The only movie on the list starring someone you may actually recognize, Antichrist is a recent effort of infamous shock-director Lars Von Trier. Pardon the sacrilege, but God damn will this one mess you up. As if opening with an unsimulated sex scene between its stars, Charlotte Gainsbourg (not bad) and Willam Dafoe (dear Lord) wasn’t bad enough, Von Trier decides to have the couple’s infant son Nick fall out a window to his death as the lovemaking is occuring. From there, Antichrist doles out animal pseudo-abortions, genital mutilation, and serious psychological warfare like candy at the Macy’s Day Parade. By the end of it, you’ll be wishing you were little Nick, if only because it would spare you from sitting through this disheartening, albeit beautifully shot film.
Who would’ve thought that those peaceful, wine loving French folks would become known for crafting some of the most brutal, blood-soaked films of all time in the age of Hostel? Yes, the same country that spawned such gorefests as Inside, Frontiers, and High Tension really went over the top when they brought us Pascal Laugier’s Martyrs back in 2008. Telling the story of a woman hell bent on enacting revenge against those who tortured her as a child, Martyrs quickly spirals into a nightmare of torture that comes across as little more than a well shot snuff film. And just when we’re about to write it off, the film turns disgust into disbelief, apprehension into epiphany, ending on an uplifting cadence that is nothing short of beautiful. Not a film for the weak willed, but definitely worth it for fans of foreign and extreme cinema.

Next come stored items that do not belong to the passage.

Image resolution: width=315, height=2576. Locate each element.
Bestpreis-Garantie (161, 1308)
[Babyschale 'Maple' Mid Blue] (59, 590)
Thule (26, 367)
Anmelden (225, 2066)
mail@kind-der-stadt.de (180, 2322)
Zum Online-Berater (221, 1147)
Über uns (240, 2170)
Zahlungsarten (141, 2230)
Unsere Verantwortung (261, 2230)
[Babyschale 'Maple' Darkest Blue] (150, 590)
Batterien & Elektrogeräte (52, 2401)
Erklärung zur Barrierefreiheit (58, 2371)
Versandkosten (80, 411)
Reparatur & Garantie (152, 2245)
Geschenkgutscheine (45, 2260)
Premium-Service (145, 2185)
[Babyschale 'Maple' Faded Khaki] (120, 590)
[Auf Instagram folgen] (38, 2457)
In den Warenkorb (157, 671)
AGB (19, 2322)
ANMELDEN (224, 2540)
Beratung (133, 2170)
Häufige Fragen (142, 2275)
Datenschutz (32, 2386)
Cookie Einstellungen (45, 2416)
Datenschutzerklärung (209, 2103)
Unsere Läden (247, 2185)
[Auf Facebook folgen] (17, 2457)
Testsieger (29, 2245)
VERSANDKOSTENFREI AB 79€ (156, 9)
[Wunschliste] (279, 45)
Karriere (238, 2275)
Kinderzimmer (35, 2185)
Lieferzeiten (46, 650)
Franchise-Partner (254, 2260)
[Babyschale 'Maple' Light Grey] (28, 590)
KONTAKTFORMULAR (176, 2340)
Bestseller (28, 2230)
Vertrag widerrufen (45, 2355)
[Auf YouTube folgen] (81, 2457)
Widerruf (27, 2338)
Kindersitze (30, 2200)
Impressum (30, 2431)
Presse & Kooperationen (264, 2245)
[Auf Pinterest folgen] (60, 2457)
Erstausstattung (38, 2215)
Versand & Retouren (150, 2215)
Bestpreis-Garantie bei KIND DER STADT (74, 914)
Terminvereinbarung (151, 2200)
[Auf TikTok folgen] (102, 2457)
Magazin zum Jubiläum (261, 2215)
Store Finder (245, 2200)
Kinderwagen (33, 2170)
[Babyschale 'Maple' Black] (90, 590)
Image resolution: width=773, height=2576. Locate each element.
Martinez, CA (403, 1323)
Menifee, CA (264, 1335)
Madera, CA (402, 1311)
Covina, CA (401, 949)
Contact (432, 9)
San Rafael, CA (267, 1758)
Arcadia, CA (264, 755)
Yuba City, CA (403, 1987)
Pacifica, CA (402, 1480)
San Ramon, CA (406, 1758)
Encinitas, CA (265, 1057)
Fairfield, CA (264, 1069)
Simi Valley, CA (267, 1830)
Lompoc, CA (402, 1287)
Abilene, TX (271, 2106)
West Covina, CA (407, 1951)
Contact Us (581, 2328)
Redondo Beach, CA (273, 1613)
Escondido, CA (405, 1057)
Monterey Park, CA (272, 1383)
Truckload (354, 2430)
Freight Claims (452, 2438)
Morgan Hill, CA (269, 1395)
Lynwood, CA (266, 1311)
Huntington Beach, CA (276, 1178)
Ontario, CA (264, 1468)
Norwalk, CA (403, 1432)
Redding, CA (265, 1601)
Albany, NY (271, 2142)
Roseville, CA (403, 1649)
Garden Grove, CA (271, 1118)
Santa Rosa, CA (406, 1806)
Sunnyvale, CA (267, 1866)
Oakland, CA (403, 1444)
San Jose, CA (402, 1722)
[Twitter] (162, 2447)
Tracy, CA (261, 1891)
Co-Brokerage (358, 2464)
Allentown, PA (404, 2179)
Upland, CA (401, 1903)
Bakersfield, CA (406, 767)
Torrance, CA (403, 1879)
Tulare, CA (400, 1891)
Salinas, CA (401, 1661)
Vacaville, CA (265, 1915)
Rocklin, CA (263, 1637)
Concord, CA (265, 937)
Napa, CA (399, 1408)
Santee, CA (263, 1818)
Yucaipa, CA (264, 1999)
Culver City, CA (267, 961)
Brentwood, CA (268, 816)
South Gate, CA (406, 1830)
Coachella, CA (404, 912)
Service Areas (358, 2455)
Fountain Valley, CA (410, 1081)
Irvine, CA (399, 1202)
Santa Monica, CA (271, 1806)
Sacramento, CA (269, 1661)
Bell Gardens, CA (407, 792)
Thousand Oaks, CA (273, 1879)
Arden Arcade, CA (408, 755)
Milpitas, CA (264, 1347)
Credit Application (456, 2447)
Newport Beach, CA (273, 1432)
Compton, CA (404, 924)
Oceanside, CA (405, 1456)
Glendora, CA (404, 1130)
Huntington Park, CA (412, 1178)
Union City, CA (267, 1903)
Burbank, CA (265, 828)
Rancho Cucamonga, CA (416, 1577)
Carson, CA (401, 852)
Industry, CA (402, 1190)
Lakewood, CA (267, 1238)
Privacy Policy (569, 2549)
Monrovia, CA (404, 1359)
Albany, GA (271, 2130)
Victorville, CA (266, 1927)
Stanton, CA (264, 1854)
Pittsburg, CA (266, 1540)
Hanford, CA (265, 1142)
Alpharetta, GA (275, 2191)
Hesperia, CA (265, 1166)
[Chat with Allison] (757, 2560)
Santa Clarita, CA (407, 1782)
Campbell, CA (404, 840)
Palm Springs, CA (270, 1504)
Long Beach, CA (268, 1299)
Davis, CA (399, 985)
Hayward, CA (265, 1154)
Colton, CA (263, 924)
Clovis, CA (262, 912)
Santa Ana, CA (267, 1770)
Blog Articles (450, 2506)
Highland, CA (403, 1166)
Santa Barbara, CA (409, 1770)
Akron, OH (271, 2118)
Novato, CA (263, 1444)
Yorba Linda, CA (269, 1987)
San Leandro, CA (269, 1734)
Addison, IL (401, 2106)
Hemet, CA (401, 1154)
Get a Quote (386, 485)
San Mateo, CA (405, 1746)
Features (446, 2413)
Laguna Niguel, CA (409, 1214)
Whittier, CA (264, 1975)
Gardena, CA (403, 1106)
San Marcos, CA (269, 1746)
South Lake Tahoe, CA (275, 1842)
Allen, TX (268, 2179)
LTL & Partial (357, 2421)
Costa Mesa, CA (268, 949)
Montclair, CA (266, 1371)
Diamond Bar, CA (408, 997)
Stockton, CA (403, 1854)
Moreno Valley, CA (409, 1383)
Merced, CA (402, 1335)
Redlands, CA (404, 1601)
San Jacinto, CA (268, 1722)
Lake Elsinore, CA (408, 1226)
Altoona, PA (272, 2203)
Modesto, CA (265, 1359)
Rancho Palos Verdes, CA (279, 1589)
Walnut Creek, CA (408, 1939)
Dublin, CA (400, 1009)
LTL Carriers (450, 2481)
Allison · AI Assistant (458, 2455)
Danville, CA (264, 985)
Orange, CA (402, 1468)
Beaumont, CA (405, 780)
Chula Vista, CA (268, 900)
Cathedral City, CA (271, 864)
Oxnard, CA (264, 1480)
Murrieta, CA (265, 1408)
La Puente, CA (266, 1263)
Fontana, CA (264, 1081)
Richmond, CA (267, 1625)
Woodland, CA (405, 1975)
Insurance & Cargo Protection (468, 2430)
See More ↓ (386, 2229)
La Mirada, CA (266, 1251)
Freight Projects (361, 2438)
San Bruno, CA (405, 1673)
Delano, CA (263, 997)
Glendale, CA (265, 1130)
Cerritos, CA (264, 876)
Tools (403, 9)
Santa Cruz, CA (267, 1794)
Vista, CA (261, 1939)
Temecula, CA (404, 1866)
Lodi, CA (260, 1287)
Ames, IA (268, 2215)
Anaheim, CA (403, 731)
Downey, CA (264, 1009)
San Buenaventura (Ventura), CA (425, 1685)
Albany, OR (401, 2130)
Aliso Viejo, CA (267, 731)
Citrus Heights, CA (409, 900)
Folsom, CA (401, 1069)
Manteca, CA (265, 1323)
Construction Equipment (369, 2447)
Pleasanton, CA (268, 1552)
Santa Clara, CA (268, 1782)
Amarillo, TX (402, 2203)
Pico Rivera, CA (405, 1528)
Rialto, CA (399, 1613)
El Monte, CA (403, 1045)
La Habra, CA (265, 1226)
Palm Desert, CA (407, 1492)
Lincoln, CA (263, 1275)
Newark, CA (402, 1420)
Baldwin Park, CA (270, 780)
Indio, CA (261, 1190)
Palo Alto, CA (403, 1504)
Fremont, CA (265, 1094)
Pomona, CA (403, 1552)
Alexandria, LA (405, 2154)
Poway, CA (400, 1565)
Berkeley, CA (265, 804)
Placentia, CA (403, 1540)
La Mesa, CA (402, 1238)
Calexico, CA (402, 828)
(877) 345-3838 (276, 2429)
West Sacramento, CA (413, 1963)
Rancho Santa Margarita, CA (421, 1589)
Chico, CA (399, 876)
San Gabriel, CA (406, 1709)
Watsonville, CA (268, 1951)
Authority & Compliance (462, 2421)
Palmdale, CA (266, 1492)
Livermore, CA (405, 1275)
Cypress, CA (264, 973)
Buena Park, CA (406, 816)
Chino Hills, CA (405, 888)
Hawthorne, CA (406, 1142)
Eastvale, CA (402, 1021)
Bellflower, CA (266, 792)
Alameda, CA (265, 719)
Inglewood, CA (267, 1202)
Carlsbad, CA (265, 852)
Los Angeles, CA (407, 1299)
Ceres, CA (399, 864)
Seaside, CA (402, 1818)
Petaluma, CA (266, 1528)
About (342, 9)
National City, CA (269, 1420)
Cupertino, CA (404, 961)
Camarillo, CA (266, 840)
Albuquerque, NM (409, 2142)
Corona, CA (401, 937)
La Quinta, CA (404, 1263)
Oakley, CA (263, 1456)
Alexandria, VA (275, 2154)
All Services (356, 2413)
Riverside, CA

If you’ve ever forayed into such hand-held fright fests as The Blair Witch Project, The Last Exorcism, or the fantastic Spanish PA series [REC], then you have undoubtedly heard of the 1980 exploitation flick that started them all. Coming under fire for both its graphic (not to mention unsimulated) acts of violence toward animals and incredibly realistic special effects, Cannibal Holocaust’s premiere caused such a frenzy that director Ruggero Deodato was arrested shortly thereafter under suspicions that he had murdered the actors involved. To make matters worse, in an effort to make the “found footage” aspect of the film appear more genuine, Deodato had forced the cast to sign contracts forbidding them from appearing in the media for a year following the film. This contract was eventually broken to keep Deodato out of prison, but the film remains banned in several countries to this day.